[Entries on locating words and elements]
● ● ● ● ●
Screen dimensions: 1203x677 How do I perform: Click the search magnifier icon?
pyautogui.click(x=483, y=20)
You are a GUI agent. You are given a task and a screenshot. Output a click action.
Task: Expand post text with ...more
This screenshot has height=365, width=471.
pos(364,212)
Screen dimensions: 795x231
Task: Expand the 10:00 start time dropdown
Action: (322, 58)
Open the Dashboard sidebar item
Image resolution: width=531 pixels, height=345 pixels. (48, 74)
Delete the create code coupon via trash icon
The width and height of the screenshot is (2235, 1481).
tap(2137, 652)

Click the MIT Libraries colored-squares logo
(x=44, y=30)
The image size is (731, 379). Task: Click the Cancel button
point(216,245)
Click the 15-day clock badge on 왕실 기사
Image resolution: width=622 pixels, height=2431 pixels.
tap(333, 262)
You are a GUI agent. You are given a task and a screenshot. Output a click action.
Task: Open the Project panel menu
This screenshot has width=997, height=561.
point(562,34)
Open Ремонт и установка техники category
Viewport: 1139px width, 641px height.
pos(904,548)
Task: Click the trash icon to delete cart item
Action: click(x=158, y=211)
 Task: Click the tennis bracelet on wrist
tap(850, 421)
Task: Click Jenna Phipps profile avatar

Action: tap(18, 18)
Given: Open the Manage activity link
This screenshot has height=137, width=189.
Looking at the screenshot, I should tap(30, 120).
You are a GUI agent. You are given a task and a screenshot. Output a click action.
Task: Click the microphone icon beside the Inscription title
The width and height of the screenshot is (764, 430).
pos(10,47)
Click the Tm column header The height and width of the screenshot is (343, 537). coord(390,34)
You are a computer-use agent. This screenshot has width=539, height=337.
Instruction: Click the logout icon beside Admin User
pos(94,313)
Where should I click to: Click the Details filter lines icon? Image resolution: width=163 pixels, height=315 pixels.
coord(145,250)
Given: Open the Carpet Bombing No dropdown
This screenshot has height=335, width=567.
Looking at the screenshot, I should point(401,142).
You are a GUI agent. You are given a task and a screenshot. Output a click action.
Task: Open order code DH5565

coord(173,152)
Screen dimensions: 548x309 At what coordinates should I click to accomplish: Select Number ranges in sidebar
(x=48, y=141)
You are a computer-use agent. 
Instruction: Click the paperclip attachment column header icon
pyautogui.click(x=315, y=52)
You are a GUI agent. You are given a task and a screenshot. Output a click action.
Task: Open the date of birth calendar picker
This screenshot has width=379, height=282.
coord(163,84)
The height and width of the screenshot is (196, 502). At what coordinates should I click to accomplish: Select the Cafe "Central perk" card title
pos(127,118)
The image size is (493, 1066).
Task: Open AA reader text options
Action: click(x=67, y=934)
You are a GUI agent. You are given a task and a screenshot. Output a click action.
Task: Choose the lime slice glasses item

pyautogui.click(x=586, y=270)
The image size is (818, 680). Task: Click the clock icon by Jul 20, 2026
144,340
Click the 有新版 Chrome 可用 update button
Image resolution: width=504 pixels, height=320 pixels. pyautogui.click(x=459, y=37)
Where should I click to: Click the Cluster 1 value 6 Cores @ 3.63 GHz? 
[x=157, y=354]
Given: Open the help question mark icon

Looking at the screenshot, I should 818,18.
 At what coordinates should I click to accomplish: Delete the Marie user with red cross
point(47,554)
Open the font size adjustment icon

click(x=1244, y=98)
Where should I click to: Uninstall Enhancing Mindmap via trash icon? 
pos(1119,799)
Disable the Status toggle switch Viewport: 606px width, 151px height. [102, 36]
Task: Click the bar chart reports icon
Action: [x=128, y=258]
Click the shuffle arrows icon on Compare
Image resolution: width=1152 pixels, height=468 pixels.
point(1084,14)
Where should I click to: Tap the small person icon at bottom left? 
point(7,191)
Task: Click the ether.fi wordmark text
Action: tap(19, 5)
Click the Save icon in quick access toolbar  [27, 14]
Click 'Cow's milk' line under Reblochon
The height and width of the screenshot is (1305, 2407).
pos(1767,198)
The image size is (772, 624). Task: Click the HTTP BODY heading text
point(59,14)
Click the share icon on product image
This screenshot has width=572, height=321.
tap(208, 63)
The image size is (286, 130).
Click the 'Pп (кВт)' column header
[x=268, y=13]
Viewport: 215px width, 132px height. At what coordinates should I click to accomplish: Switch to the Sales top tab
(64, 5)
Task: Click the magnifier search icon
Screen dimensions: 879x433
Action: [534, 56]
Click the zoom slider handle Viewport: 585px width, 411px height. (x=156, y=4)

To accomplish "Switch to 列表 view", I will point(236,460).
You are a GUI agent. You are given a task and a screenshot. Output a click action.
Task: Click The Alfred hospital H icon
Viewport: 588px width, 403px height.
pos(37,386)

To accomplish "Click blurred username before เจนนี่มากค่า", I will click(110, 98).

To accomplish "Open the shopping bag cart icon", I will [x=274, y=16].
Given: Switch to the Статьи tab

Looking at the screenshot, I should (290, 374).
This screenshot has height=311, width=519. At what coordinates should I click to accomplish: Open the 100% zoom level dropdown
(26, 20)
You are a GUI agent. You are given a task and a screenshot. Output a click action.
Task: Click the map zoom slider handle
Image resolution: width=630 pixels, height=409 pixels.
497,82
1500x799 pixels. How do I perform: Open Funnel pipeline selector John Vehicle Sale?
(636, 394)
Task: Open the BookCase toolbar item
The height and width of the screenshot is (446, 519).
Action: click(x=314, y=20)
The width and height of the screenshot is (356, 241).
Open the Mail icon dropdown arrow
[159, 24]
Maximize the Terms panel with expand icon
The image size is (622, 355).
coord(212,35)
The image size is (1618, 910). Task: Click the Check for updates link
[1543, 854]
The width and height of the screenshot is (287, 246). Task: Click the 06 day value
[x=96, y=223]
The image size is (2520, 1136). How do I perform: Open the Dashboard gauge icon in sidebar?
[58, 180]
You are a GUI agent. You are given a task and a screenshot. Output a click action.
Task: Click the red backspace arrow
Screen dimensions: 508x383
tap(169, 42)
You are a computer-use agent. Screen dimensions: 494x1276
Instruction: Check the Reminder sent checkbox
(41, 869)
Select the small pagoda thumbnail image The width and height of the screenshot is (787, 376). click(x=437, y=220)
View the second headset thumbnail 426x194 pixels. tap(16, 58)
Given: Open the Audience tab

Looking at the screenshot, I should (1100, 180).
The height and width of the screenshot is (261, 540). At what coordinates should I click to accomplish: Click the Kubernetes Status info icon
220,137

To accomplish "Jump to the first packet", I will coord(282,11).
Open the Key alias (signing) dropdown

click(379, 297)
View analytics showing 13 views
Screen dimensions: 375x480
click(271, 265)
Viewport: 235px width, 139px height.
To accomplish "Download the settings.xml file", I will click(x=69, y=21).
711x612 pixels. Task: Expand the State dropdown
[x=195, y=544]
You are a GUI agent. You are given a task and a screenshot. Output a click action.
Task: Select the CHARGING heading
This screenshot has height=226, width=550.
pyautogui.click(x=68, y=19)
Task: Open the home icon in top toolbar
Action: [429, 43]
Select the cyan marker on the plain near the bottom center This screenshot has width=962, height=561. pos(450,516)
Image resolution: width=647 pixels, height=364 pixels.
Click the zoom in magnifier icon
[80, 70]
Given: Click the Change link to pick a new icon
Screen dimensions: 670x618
● ● ● ● ●
THE EXERCISE |
Update the listing by replacing every occurrence of "GUI agent" with "screen agent" and leaving all else as it is.

ANSWER TO THIS EXERCISE |
Screen dimensions: 1203x677 How do I perform: Click the search magnifier icon?
pyautogui.click(x=483, y=20)
You are a screen agent. You are given a task and a screenshot. Output a click action.
Task: Expand post text with ...more
This screenshot has height=365, width=471.
pos(364,212)
Screen dimensions: 795x231
Task: Expand the 10:00 start time dropdown
Action: (322, 58)
Open the Dashboard sidebar item
Image resolution: width=531 pixels, height=345 pixels. (48, 74)
Delete the create code coupon via trash icon
The width and height of the screenshot is (2235, 1481).
tap(2137, 652)

Click the MIT Libraries colored-squares logo
(x=44, y=30)
The image size is (731, 379). Task: Click the Cancel button
point(216,245)
Click the 15-day clock badge on 왕실 기사
Image resolution: width=622 pixels, height=2431 pixels.
tap(333, 262)
You are a screen agent. You are given a task and a screenshot. Output a click action.
Task: Open the Project panel menu
This screenshot has width=997, height=561.
point(562,34)
Open Ремонт и установка техники category
Viewport: 1139px width, 641px height.
pos(904,548)
Task: Click the trash icon to delete cart item
Action: click(x=158, y=211)
 Task: Click the tennis bracelet on wrist
tap(850, 421)
Task: Click Jenna Phipps profile avatar

Action: tap(18, 18)
Given: Open the Manage activity link
This screenshot has height=137, width=189.
Looking at the screenshot, I should tap(30, 120).
You are a screen agent. You are given a task and a screenshot. Output a click action.
Task: Click the microphone icon beside the Inscription title
The width and height of the screenshot is (764, 430).
pos(10,47)
Click the Tm column header The height and width of the screenshot is (343, 537). coord(390,34)
You are a computer-use agent. This screenshot has width=539, height=337.
Instruction: Click the logout icon beside Admin User
pos(94,313)
Where should I click to: Click the Details filter lines icon? Image resolution: width=163 pixels, height=315 pixels.
coord(145,250)
Given: Open the Carpet Bombing No dropdown
This screenshot has height=335, width=567.
Looking at the screenshot, I should point(401,142).
You are a screen agent. You are given a task and a screenshot. Output a click action.
Task: Open order code DH5565

coord(173,152)
Screen dimensions: 548x309 At what coordinates should I click to accomplish: Select Number ranges in sidebar
(x=48, y=141)
You are a computer-use agent. 
Instruction: Click the paperclip attachment column header icon
pyautogui.click(x=315, y=52)
You are a screen agent. You are given a task and a screenshot. Output a click action.
Task: Open the date of birth calendar picker
This screenshot has width=379, height=282.
coord(163,84)
The height and width of the screenshot is (196, 502). At what coordinates should I click to accomplish: Select the Cafe "Central perk" card title
pos(127,118)
The image size is (493, 1066).
Task: Open AA reader text options
Action: click(x=67, y=934)
You are a screen agent. You are given a task and a screenshot. Output a click action.
Task: Choose the lime slice glasses item

pyautogui.click(x=586, y=270)
The image size is (818, 680). Task: Click the clock icon by Jul 20, 2026
144,340
Click the 有新版 Chrome 可用 update button
Image resolution: width=504 pixels, height=320 pixels. pyautogui.click(x=459, y=37)
Where should I click to: Click the Cluster 1 value 6 Cores @ 3.63 GHz? 
[x=157, y=354]
Given: Open the help question mark icon

Looking at the screenshot, I should 818,18.
 At what coordinates should I click to accomplish: Delete the Marie user with red cross
point(47,554)
Open the font size adjustment icon

click(x=1244, y=98)
Where should I click to: Uninstall Enhancing Mindmap via trash icon? 
pos(1119,799)
Disable the Status toggle switch Viewport: 606px width, 151px height. [102, 36]
Task: Click the bar chart reports icon
Action: [x=128, y=258]
Click the shuffle arrows icon on Compare
Image resolution: width=1152 pixels, height=468 pixels.
point(1084,14)
Where should I click to: Tap the small person icon at bottom left? 
point(7,191)
Task: Click the ether.fi wordmark text
Action: tap(19, 5)
Click the Save icon in quick access toolbar  [27, 14]
Click 'Cow's milk' line under Reblochon
The height and width of the screenshot is (1305, 2407).
pos(1767,198)
The image size is (772, 624). Task: Click the HTTP BODY heading text
point(59,14)
Click the share icon on product image
This screenshot has width=572, height=321.
tap(208, 63)
The image size is (286, 130).
Click the 'Pп (кВт)' column header
[x=268, y=13]
Viewport: 215px width, 132px height. At what coordinates should I click to accomplish: Switch to the Sales top tab
(64, 5)
Task: Click the magnifier search icon
Screen dimensions: 879x433
Action: [534, 56]
Click the zoom slider handle Viewport: 585px width, 411px height. (x=156, y=4)

To accomplish "Switch to 列表 view", I will point(236,460).
You are a screen agent. You are given a task and a screenshot. Output a click action.
Task: Click The Alfred hospital H icon
Viewport: 588px width, 403px height.
pos(37,386)

To accomplish "Click blurred username before เจนนี่มากค่า", I will click(110, 98).

To accomplish "Open the shopping bag cart icon", I will [x=274, y=16].
Given: Switch to the Статьи tab

Looking at the screenshot, I should (290, 374).
This screenshot has height=311, width=519. At what coordinates should I click to accomplish: Open the 100% zoom level dropdown
(26, 20)
You are a screen agent. You are given a task and a screenshot. Output a click action.
Task: Click the map zoom slider handle
Image resolution: width=630 pixels, height=409 pixels.
497,82
1500x799 pixels. How do I perform: Open Funnel pipeline selector John Vehicle Sale?
(636, 394)
Task: Open the BookCase toolbar item
The height and width of the screenshot is (446, 519).
Action: click(x=314, y=20)
The width and height of the screenshot is (356, 241).
Open the Mail icon dropdown arrow
[159, 24]
Maximize the Terms panel with expand icon
The image size is (622, 355).
coord(212,35)
The image size is (1618, 910). Task: Click the Check for updates link
[1543, 854]
The width and height of the screenshot is (287, 246). Task: Click the 06 day value
[x=96, y=223]
The image size is (2520, 1136). How do I perform: Open the Dashboard gauge icon in sidebar?
[58, 180]
You are a screen agent. You are given a task and a screenshot. Output a click action.
Task: Click the red backspace arrow
Screen dimensions: 508x383
tap(169, 42)
You are a computer-use agent. Screen dimensions: 494x1276
Instruction: Check the Reminder sent checkbox
(41, 869)
Select the small pagoda thumbnail image The width and height of the screenshot is (787, 376). click(x=437, y=220)
View the second headset thumbnail 426x194 pixels. tap(16, 58)
Given: Open the Audience tab

Looking at the screenshot, I should (1100, 180).
The height and width of the screenshot is (261, 540). At what coordinates should I click to accomplish: Click the Kubernetes Status info icon
220,137

To accomplish "Jump to the first packet", I will coord(282,11).
Open the Key alias (signing) dropdown

click(379, 297)
View analytics showing 13 views
Screen dimensions: 375x480
click(271, 265)
Viewport: 235px width, 139px height.
To accomplish "Download the settings.xml file", I will click(x=69, y=21).
711x612 pixels. Task: Expand the State dropdown
[x=195, y=544]
You are a screen agent. You are given a task and a screenshot. Output a click action.
Task: Select the CHARGING heading
This screenshot has height=226, width=550.
pyautogui.click(x=68, y=19)
Task: Open the home icon in top toolbar
Action: [429, 43]
Select the cyan marker on the plain near the bottom center This screenshot has width=962, height=561. pos(450,516)
Image resolution: width=647 pixels, height=364 pixels.
Click the zoom in magnifier icon
[80, 70]
Given: Click the Change link to pick a new icon
Screen dimensions: 670x618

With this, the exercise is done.